#### [Written exercise]
Copy the rows from the start through the line containing "coord(120,259)", both ends included, and reproduce them verbatim.

#### [Recorded data]
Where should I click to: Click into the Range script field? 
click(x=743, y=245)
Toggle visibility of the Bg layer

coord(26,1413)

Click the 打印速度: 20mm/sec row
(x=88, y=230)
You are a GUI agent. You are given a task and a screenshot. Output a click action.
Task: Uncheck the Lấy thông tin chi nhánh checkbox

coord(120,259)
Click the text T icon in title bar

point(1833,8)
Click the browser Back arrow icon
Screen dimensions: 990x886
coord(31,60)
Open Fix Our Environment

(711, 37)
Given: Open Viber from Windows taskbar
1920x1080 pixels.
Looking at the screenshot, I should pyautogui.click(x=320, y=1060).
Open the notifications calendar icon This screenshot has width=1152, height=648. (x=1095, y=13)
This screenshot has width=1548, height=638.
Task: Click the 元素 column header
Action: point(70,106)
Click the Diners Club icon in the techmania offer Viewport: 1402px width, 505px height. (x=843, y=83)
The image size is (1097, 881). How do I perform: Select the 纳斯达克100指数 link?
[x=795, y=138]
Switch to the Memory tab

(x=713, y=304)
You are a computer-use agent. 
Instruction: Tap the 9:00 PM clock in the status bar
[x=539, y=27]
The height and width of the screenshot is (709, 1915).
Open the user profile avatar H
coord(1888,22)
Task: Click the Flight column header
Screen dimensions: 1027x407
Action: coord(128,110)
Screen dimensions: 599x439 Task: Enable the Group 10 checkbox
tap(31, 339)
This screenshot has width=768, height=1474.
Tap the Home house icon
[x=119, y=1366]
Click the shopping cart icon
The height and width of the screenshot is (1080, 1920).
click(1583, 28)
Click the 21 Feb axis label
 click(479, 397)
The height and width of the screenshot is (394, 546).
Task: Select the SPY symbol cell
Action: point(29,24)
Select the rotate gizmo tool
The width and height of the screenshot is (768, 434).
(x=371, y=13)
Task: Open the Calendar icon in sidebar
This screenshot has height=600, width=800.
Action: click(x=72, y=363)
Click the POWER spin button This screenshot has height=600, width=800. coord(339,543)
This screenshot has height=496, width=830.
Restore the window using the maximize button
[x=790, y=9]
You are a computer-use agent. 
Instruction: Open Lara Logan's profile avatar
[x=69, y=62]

#### [Problem solution]
Where should I click to: Click into the Range script field? 
click(x=743, y=245)
Toggle visibility of the Bg layer

coord(26,1413)

Click the 打印速度: 20mm/sec row
(x=88, y=230)
You are a GUI agent. You are given a task and a screenshot. Output a click action.
Task: Uncheck the Lấy thông tin chi nhánh checkbox

coord(120,259)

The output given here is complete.